= Extrait de page =
######

La loi confortant le respect des principes de la République du 24 août 2021 prévoit que toute association ou fondation subventionnée par des fonds publics soit signataire d’un contrat d’engagement républicain (CER), dont le contenu a été déterminé par un décret du 31 décembre 2021.Une circulaire ministérielle, du même jour, visait à introduire la possibilité, pour les préfets, de demander la suspension de l’exécution d’un acte d’une collectivité qui porterait gravement atteinte aux principes de laïcité et de neutralité des services publics.

En signant le CER, une association s’engage notamment à :

  • respecter les principes de liberté, d’égalité, de fraternité et de dignité de la personne humaine, ainsi que les symboles de la République (article 2 de la Constitution) ; 
  • ne pas remettre en cause le caractère laïque de la République ;
  • s’abstenir de toute action portant atteinte à l’ordre public.

######

= Documents fournis =
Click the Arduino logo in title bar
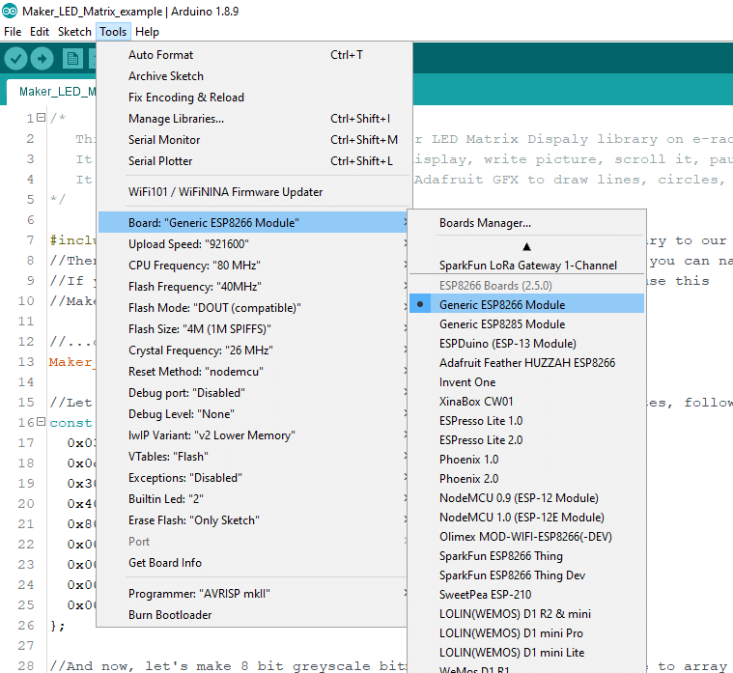This screenshot has height=673, width=733. coord(9,11)
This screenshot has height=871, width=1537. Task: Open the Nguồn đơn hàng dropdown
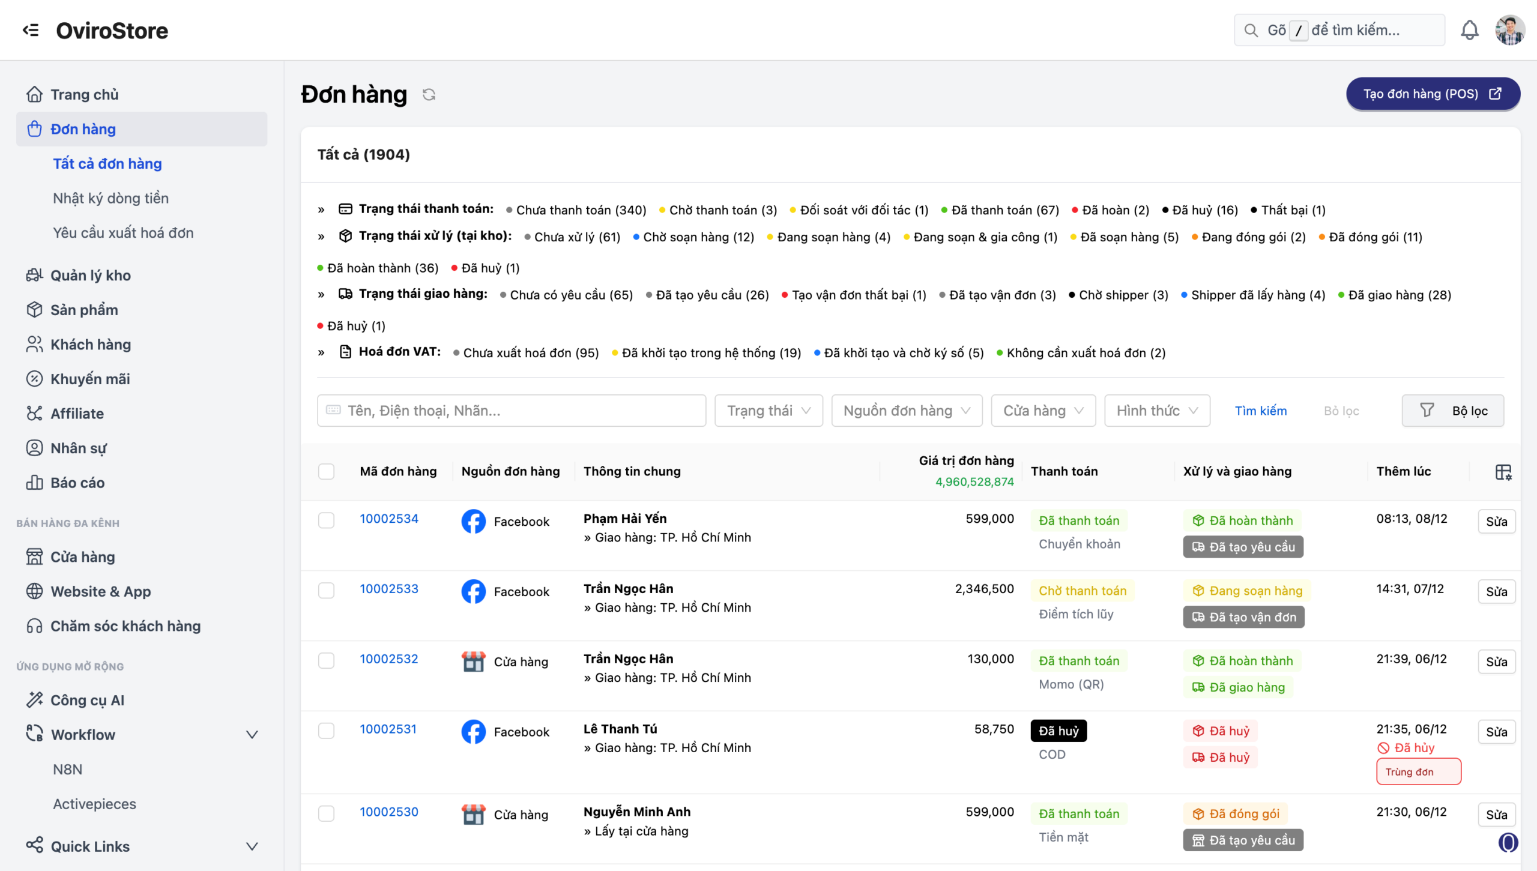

######

= Exercices à faire =
A. Recopiez fidèlement le passage de l'extrait sur le contrat d'engagement républicain, de « La loi confortant » à « des services publics. ».
B. Résumez en deux phrases le paragraphe de l'extrait sur le contrat d'engagement républicain qui commence par « La loi confortant le respect », en gardant ses faits essentiels.
C. Poursuivez l'extrait sur le contrat d'engagement républicain après sa dernière phrase.

= Réponses aux exercices =
A.
La loi confortant le respect des principes de la République du 24 août 2021 prévoit que toute association ou fondation subventionnée par des fonds publics soit signataire d’un contrat d’engagement républicain (CER), dont le contenu a été déterminé par un décret du 31 décembre 2021.Une circulaire ministérielle, du même jour, visait à introduire la possibilité, pour les préfets, de demander la suspension de l’exécution d’un acte d’une collectivité qui porterait gravement atteinte aux principes de laïcité et de neutralité des services publics.

B. La loi du 24 août 2021 confortant le respect des principes de la République impose à toute association ou fondation subventionnée par des fonds publics de signer un contrat d'engagement républicain (CER), dont le contenu a été fixé par un décret du 31 décembre 2021. Une circulaire ministérielle du même jour visait à permettre aux préfets de demander la suspension de l'exécution d'un acte d'une collectivité portant gravement atteinte aux principes de laïcité et de neutralité des services publics.

C.
France Urbaine remarque : « Sur l’engagement n°2 du CER concernant la liberté de conscience, il est indiqué que l’association ou la fondation s’engage à respecter et protéger la liberté de conscience de ses membres et des tiers, notamment des bénéficiaires de ses services, et s’abstient de tout « acte de prosélytisme abusif » exercé notamment sous la contrainte, la menace ou la pression. Certes, en droit, le prosélytisme n’est pas interdit mais strictement encadré : il s’agit d’une notion au carrefour des libertés fondamentales, largement inspirée des décisions des juges de la Cour Européenne des Droits de l’Homme (CEDH) mais peu définie en droit français. 
 

France urbaine avait conséquemment proposé de réécrire cet engagement dans une version intégrant des conditions de validité cumulatives ou alternatives (« prosélytisme systématique, actif et contraignant ») voire d’en changer le qualificatif (« prosélytisme agressif ») sur la base de la sémantique juridique européenne assez autonome en la matière. Avec le choix du gouvernement, le juge administratif risque d’avoir des lectures variées selon les cas d’espèce, au risque de multiplier les contentieux entre une association et une collectivité et/ou l’Etat. 


De même, sur l’engagement n°6 (respect de la dignité de la personne humaine), il est indiqué que l’association ou la fondation s’engage à n’entreprendre, ne soutenir, ni cautionner aucune action de nature à porter atteinte à la sauvegarde de la dignité de la personne humaine(…). Elle s’engage à ne pas créer, maintenir ou exploiter la « vulnérabilité psychologique ou physique » de ses membres et des personnes qui participent à ses activités à quelque titre que ce soit, notamment des personnes en situation de handicap, que ce soit par des pressions ou des tentatives d’endoctrinement.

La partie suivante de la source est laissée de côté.